The Yellow Misery

From 1945 to 1950 the prison was used by the Soviet secret police as a “Special Camp No. 4”, initially for the internment of persons who had been close to the Nazi regime. Such suspects were imprisoned with no examination of their specific cases. Later, more inmates arrived who had been sentenced to long prison terms by Soviet military tribunals (SMT) in secret proceedings that violated all standards of the rule of law. Among those held under inhumane conditions at the Bautzen special camp were of cause some Nazi officials, but mainly Social Democrat and bourgeois opponents of the Stalinist system, as well as many persons who had been arrested arbitrarily. To date, researchers have been able to document at least 2.700 deaths among the prisoners between 1945 and the closing of the camp in 1950, based on the camp administration files found in archives in Moscow. Former prisoners of the camp are convinced that the actual number of deaths was much higher.

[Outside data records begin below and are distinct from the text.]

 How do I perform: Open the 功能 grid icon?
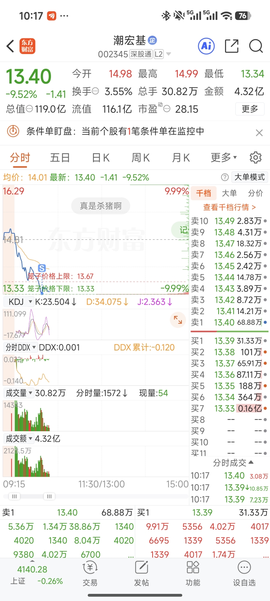pyautogui.click(x=193, y=572)
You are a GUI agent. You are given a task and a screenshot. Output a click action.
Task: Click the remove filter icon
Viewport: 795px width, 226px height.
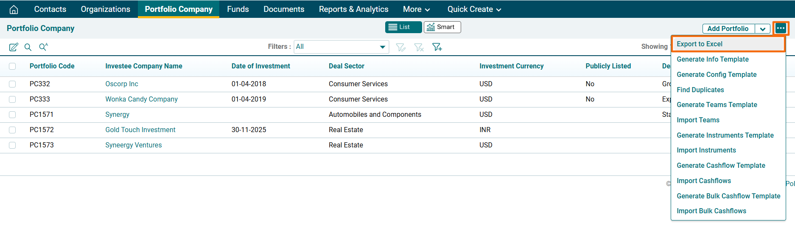tap(419, 47)
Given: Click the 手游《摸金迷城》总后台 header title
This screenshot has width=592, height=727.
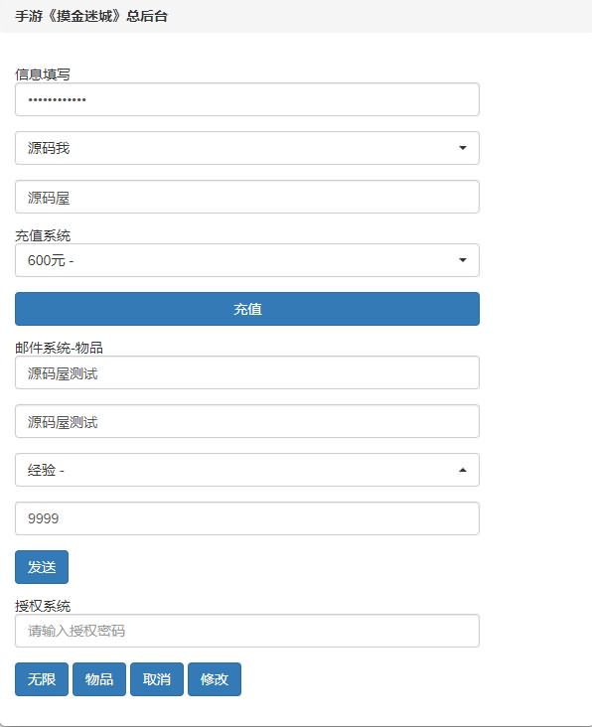Looking at the screenshot, I should pos(90,16).
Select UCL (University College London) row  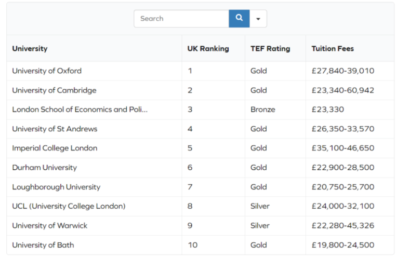coord(69,206)
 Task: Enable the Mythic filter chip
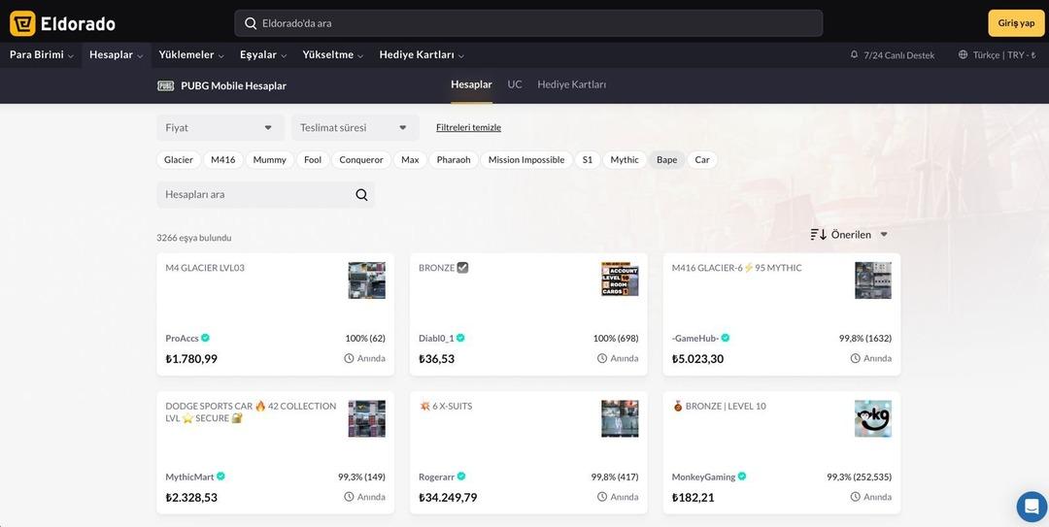[x=625, y=160]
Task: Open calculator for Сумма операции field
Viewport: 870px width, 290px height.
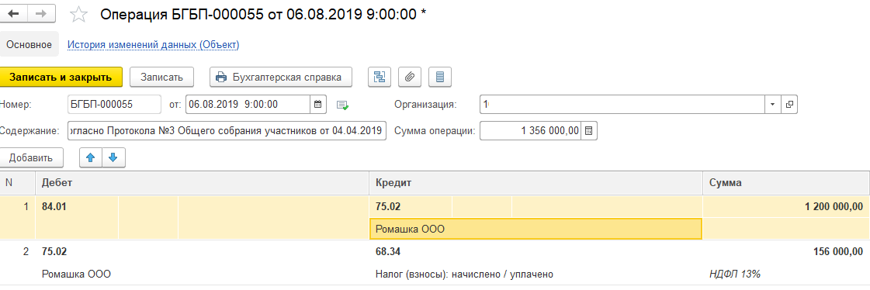Action: [x=589, y=131]
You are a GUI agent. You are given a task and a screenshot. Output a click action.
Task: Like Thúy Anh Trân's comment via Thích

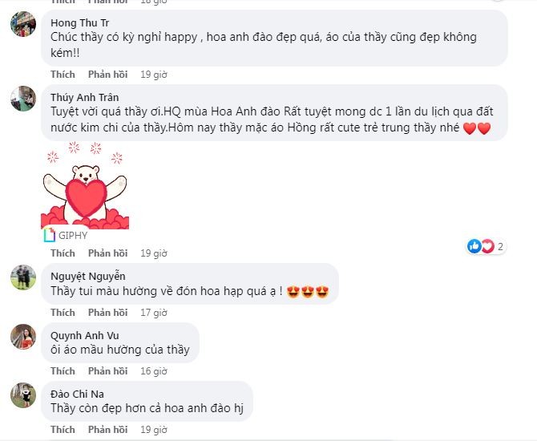pyautogui.click(x=63, y=253)

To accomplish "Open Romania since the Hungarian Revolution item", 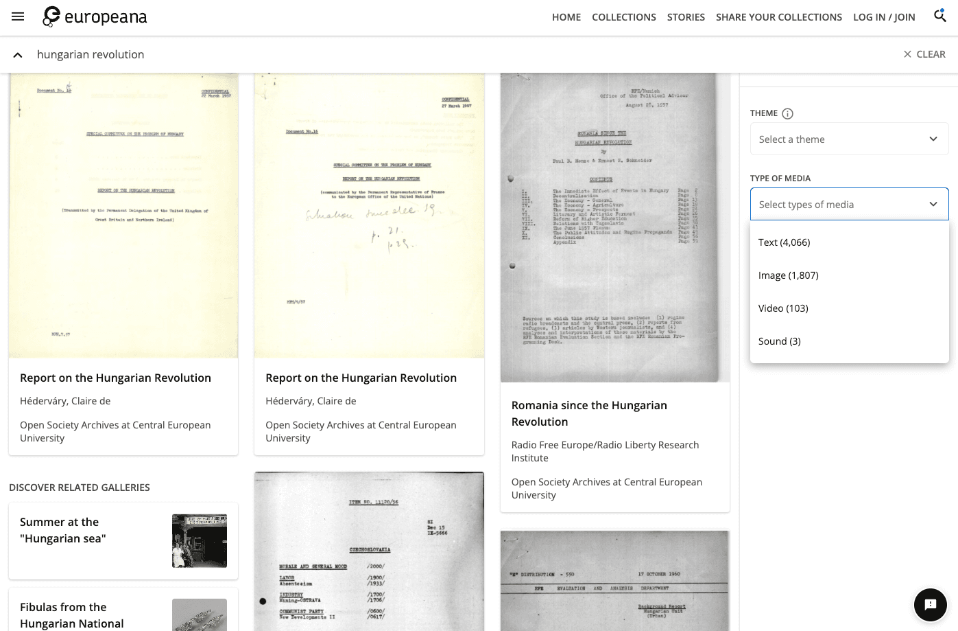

From 1950 to 1989 Bautzen I was under the administration of the Department of Prisons in the East German Ministry of the Interior. After 1956, when the last of the SMT convicts were released, the inmates were primarily criminals serving long sentences for grave and repeated offenses. Yet there were still political prisoners as well: “saboteurs”, “agitators against the state”, Jehovah’s Witnesses, defectors and others. It was not until the “peaceful revolution” of 1989 that “Yellow Misery’s” history as the scene of political persecution was brought to a close. 1992 discoveries were made in the Bautzen prison complex of the largest mass grave of post-World War II Germany. Since October, 1990, Bautzen I has been under the administration of the Ministry of Justice of the Free State of Saxony. The Bautzen prison today is a men’s remand jail and penitentiary for inmates serving long sentences.